Denise Garcia, 36, of Chelsea, who organized the vigil, blamed Congress for their lack of immigration law reform and the detrimental effect on the lives of those detained.

“Right now, nothing’s happening,” she said. “Congress is sitting on their hands, saying they won’t do it. The president is stalling. He’s broken promises. It’s a political game, and he’s playing with peoples’ lives.”

By gathering to pray and to sing, Garcia said, the attendees are giving hope to the inmates in their bleak environment behind bars.

“We’ve seen a gentleman hold up a sign to the jail window who said that at one time, he was in detention here for 7 years,” Garcia said. “We don’t know his case exactly, but there are people here being held unjustly.”

Rev. María Cristina Vlassidis Burgoa gives a gesture of hope and inclusion to the detainees at the Suffolk County House of Corrections Sunday. PHOTO BY MIKE DESOCIO/DAILY FREE PRESS STAFF

Rev. María Cristina Vlassidis Burgoa gives a gesture of hope and inclusion to the detainees at the Suffolk County House of Corrections Sunday. PHOTO BY MIKE DESOCIO/DAILY FREE PRESS STAFF

Several congregations were represented at the vigil, and Catholic, Native American and African prayers were read to the crowd. The languages spoken by the attendees were as diverse as the names read from the list of perished detainees.

“As a faith organization, we’re here to bear witness to the injustice that is happening,” said Laura Wagner, 46, of Marlboro, acting executive director of the Unitarian Universalist Massachusetts Action group. “These are not criminals. These are people. We’re going to continue to work to change laws, so this will no longer happen.”

Jack Smith, 69, of Brookline, said he attended the event to sustain his role as an activist.

“This is an injustice,” he said. “These people are here almost in isolation.
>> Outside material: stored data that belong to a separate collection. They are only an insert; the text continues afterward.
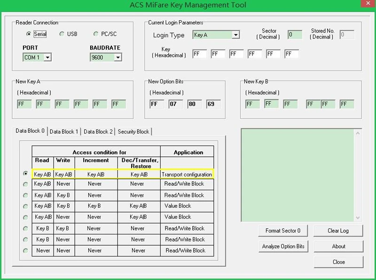The image size is (376, 280).
Task: Switch to the Data Block 1 tab
Action: tap(64, 132)
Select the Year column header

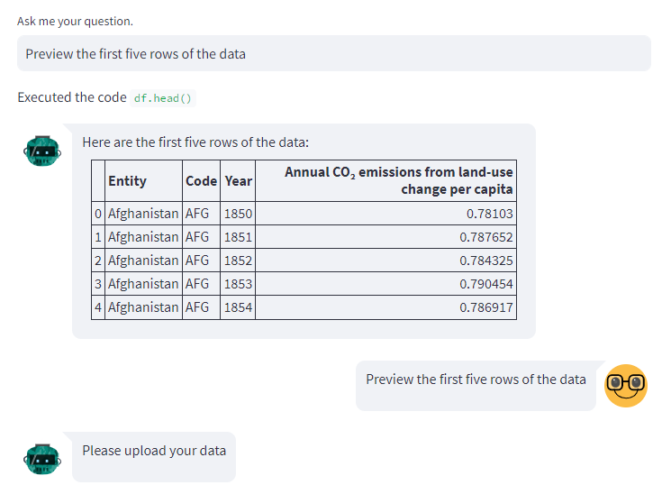tap(239, 181)

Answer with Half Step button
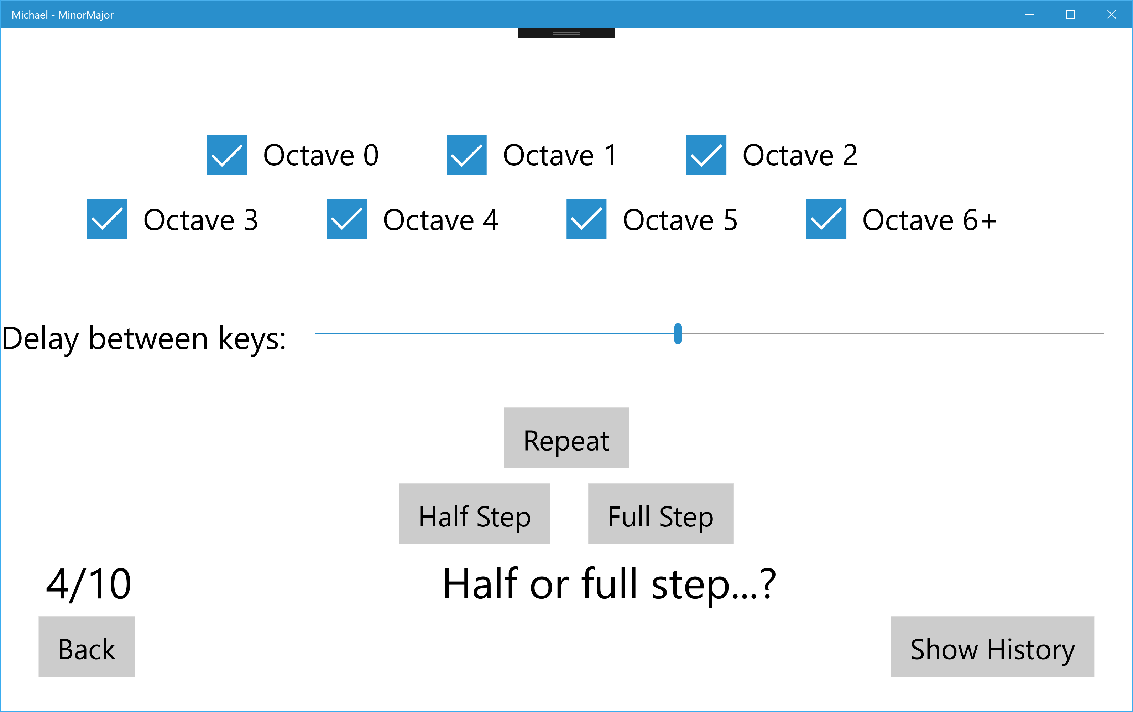pyautogui.click(x=474, y=514)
Very limited visiting privileges. They don’t even have the rights that people who have committed crimes have.”

Ann Gilmore, 64, of Brookline, said she stood in solidarity for those being detained because everyone should be treated with the utmost respect.

“My heart breaks open to think that my country, my state, my county incarcerates people solely for the crime of being in this place at this time,” she said. “I believe in a world without borders, in a world where people show up with their whole selves, and they’re accepted for who they are.”